Mathematically, there was a year zero A.D. That year is commonly referred to as the year one B.C. This is not a conflict; it is a matter of A.D. and B.C. conventions. Matters of convention are usually beyond the reach of logical reasoning.

Reed Coray
November 6, 2011 10:44 am

I would like to add a third “front” to Richard Carpenter’s excellent comment (9:29 am)–namely that before treating disease “X” with cure “Y”, we’d better be damn sure the cure isn’t worse than the disease–e.g., as someone recently said,curing a nose bleed with a tourniquet around the neck. So even if (a) “X” is happening (which in the case of GW appears to be completely dependent on the start and stop times) and (b) “X” can be called a disease (and as Richard eloquently points out, GW might be beneficial not harmful), we shouldn’t impose cure “Y” if the effects of cure “Y” are worse than the disease (supposed) “X”. Somehow I believe it just might be the case that limiting CO2 emissions to pre 1980 levels (or pick your own date) will cause humanity considerably more grief than a degree or two of global warming.
As far as Richard’s statement: We need to say “no”; we need to say “Hell No.” We need to say “Get a life you miserable whining, sniveling losers.” AMEN

November 6, 2011 11:18 am

Re: Mike Bromley the Kurd and our education system. An interesting set of videos here:
http://nalert.blogspot.com/2011/11/skull-and-bones-exposed-former-state.html
Full of conspiracy theories and Skull and Bones. But it just might be correct. Lots of historical references and quotes from books.

Alwx the skeptic
November 7, 2011 1:36 am

Richard Carpenter says:
November 5, 2011 at 9:29 am
“………….. I do not CARE if the Sahara Desert gets a bit drier or expands a few miles. It will cost very little to move some African goat herders and cattlemen a few miles north or south……”
Just a minor correction:
The sahara desert is not expanding but losing ground to the Sahel region which is re-greening after decades of desertification. The reason behind the re-greening of the Sahel is increased rainfall and CO2 increase. This is all peer-reviewed science, but it is hidden from us by the MSM, the IPCC and the warmists.
But googling it would confirm what I m saying.

L Baldwin
November 7, 2011 3:58 pm

An interesting fact that everyone is missing.
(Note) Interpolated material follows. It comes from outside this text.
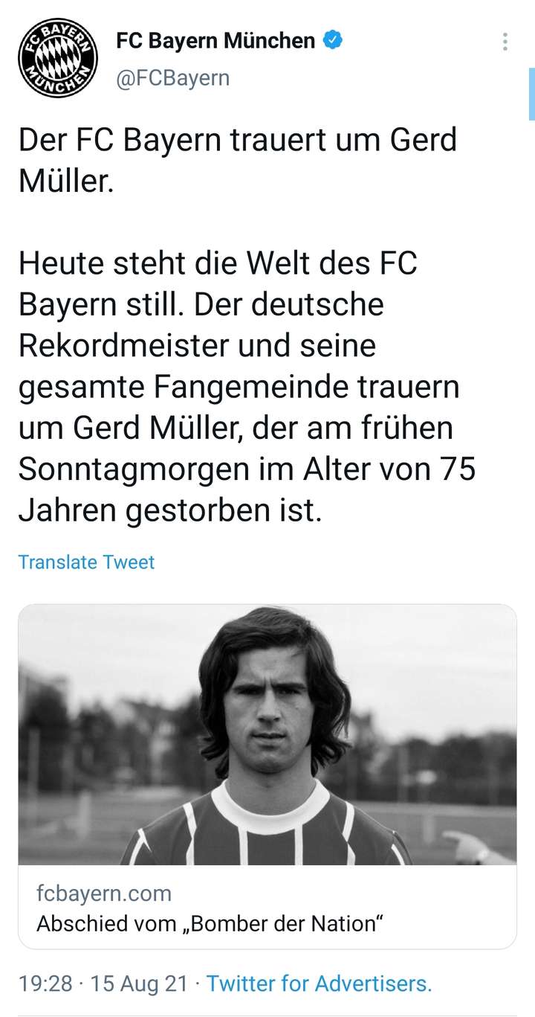Tap the sentence starting "Heute steht die Welt"

[218, 264]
The 20 – 40 year old global warmists and sea level rise alarmists all predict the tipping point for dramatic future change will occur around year ~2030. Well after they are fully tenured or retired.

Spector
November 7, 2011 4:06 pm

RE: Reed Coray: (November 6, 2011 at 10:44 am)
“I would like to add a third “front” to Richard Carpenter’s excellent comment (9:29 am) …”
I regret to say that article (9:29 am) seems to mirror what I perceive to be the typical ‘Green Earth’ stereotype image of those they see as refusing to accept an undeniable “Inconvenient Truth.”